許可していないマイカー通勤により起こした交通事故と通勤災害③

弁護士 小島梓

 就業規則にて、マイカー通勤が禁止されている場合でも、マイカー通勤途中の事故が通勤災害に該当する場合はある旨は前回のコラムにてご説明しました(許可していないマイカー通勤により起こした交通事故と通勤災害②)。
 仮に、実際に社員が会社に黙ってマイカー通勤をして途中で交通事故に遭ってしまった場合、通勤災害に当たるとしても、就業規則違反をしていたことは事実です。この場合、会社としてどのように対応すべきでしょうか。

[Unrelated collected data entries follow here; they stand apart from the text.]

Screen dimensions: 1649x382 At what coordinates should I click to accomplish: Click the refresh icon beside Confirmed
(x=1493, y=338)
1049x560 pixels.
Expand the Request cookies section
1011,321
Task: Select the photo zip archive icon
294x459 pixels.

 就業規則にマイカー通勤を禁止する規定がある場合には、当該規定に違反したことを理由として、違反した社員に対して、注意指導を口頭や書面で行うことが考えられます。過去にも違反行為があった、反省の態度が見られない、違反した期間が長いなどの事情が認められる場合には、懲戒処分を検討する必要もあるかと思います。懲戒処分と言っても譴責処分、出勤停止、減給など種類は様々です。違反の程度によって慎重に判断する必要があります。
 また、このように、違反者に対して会社が何らかの対応をとることは、他の社員に改めて就業規則遵守の重要性を示すことにもなりますし、特別扱いはしないという会社の姿勢により他の社員が不公平を感じることもなくなるという意味でも重要です。

 さらに、仮に、該当社員に対して、会社から電車通勤等を前提として定期代相当額を支給していた利する場合は、虚偽の申告により交通費を不正に受給していたということになりえます。仮に該当社員が毎日マイカー通勤をしていて、実際には、定期を購入していなかったというような場合には定期代相当額の返還を求めることも検討する必要があります。

 マイカー通勤に関しては通勤災害以外にも様々な問題が起こり得ます。会社にリスクもあるところですので、次回より、マイカー通勤に係る会社のリスクや予防策をコラムでご紹介したいと思います。